For these many weeks we have lived with this remarkable little book. I am amazed at the capacity of those mentors of mine, who, through their writings – those voices I gravitate toward – they seem to get said what they want to say, and, what I most need to hear, in about 100 – 150 pages. An economy of words – people like Parker Palmer and Henri Nouwen. And yes, while Frederick Buechner often goes beyond that mark, anything he writes is worth reading. These authors, and others like them, with concise language, makes the language of my own heart stir. Their words fill in the blanks of my own life experiences – those things I’m trying to make sense of, but have yet to find words – they help me to do that.

Today, this book concludes with the parallels to the scripture that was read. I can’t think of or hear Ecclesiastes 3 without a couple of pop culture images coming into my mind.
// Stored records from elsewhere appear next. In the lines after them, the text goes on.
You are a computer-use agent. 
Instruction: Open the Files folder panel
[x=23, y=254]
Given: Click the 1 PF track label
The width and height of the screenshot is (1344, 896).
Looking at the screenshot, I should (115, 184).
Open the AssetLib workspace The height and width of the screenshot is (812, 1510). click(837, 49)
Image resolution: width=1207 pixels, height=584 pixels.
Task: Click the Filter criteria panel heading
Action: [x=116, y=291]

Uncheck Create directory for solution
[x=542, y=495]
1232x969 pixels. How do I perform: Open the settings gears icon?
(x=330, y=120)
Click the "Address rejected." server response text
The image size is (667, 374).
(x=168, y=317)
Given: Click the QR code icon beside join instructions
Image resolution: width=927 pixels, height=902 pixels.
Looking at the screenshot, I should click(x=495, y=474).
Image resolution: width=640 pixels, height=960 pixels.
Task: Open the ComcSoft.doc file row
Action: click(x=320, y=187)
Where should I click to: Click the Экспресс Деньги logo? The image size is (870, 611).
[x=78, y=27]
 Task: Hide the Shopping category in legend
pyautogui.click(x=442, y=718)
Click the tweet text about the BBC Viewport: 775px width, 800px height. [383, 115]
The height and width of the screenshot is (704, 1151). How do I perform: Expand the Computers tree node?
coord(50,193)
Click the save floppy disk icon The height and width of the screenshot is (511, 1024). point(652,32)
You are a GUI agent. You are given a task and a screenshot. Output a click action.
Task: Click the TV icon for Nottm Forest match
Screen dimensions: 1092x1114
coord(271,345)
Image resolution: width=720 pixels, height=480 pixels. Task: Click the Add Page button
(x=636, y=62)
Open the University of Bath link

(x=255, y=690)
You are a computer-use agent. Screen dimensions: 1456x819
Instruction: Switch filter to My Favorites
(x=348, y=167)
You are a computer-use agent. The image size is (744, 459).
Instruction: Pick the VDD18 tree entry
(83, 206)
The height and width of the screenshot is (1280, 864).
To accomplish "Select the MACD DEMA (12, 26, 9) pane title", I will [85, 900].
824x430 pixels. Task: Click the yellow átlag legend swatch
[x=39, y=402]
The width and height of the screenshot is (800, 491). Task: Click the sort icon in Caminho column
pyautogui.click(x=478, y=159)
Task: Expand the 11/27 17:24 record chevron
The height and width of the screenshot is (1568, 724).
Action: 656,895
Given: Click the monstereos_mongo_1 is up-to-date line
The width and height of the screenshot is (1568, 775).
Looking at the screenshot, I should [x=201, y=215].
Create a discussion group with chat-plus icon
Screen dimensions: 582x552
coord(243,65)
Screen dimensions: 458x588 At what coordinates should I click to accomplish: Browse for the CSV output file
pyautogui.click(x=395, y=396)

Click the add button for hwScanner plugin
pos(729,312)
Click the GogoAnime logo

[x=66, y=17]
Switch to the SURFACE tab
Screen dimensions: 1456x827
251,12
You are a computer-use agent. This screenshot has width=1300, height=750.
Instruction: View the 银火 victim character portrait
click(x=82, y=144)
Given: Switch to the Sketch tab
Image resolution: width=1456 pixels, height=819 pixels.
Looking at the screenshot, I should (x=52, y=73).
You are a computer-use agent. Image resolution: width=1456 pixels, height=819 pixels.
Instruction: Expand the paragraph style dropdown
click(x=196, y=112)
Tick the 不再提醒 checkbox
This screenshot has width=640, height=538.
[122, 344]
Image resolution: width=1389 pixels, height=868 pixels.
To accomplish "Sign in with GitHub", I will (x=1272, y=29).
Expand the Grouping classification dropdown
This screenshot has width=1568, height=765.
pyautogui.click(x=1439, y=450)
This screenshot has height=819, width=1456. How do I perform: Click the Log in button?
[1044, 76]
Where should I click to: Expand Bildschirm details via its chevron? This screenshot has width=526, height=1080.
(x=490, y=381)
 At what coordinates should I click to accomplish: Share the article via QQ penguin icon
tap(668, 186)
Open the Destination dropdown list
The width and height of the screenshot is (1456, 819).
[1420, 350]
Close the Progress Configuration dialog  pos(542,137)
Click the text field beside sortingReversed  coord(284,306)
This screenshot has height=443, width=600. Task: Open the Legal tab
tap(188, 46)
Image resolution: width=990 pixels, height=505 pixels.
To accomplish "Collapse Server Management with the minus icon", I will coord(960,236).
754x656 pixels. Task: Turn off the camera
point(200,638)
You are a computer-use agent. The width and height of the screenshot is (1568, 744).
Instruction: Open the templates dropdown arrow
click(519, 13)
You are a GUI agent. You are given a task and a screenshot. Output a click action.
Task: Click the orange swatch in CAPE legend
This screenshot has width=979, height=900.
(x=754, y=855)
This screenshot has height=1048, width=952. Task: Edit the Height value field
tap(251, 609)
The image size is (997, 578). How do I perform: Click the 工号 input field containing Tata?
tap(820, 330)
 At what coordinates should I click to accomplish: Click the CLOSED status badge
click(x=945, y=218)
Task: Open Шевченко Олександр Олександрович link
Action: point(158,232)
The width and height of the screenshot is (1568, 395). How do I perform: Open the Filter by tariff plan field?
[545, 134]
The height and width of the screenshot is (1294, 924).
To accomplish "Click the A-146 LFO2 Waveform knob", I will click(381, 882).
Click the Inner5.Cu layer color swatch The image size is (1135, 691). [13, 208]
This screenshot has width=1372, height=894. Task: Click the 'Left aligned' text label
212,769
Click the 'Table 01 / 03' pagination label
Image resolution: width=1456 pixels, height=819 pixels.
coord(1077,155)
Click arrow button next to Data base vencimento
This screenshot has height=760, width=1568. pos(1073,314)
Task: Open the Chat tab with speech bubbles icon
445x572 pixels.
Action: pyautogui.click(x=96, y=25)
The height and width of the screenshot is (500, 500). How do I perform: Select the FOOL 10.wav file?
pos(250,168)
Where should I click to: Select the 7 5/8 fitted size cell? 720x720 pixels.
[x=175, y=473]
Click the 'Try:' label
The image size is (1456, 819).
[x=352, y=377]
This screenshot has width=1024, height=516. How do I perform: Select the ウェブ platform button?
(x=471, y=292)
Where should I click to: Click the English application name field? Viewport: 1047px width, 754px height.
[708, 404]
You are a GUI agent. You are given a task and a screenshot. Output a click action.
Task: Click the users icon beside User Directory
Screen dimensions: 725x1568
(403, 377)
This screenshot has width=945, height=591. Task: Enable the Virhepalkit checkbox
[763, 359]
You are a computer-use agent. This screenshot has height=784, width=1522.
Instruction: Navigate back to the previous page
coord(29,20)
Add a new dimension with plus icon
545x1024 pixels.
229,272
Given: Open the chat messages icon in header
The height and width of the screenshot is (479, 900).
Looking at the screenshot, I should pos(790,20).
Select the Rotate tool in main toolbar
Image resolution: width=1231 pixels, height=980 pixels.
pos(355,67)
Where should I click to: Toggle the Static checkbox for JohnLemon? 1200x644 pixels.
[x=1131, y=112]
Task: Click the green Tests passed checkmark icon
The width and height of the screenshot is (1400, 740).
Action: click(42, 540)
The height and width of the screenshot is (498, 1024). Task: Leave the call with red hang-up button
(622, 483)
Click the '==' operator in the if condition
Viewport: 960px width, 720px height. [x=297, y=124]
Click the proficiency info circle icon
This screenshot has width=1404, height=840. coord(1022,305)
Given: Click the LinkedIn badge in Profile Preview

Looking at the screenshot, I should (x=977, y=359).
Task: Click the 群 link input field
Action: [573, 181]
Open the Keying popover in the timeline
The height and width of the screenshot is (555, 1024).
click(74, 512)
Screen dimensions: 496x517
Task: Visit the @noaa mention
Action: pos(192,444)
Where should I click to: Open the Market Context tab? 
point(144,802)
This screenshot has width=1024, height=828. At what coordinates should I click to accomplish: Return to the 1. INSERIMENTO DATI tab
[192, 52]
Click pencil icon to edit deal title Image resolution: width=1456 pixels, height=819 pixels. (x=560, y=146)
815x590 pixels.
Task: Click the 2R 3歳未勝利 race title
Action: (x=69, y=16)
That great song from the 60’s written by Pete Seeger and recorded by The Byrds, “To everything turn, turn, turn – there is a season turn, turn turn.”

Or, if you were in the movie house in the late 1980’s and saw a 27 year old Kevin Bacon, acting like he’s sixteen, standing before the city council of a Midwestern community reading that text to justify why the senior class of their high school should have a dance – then you know about Footloose.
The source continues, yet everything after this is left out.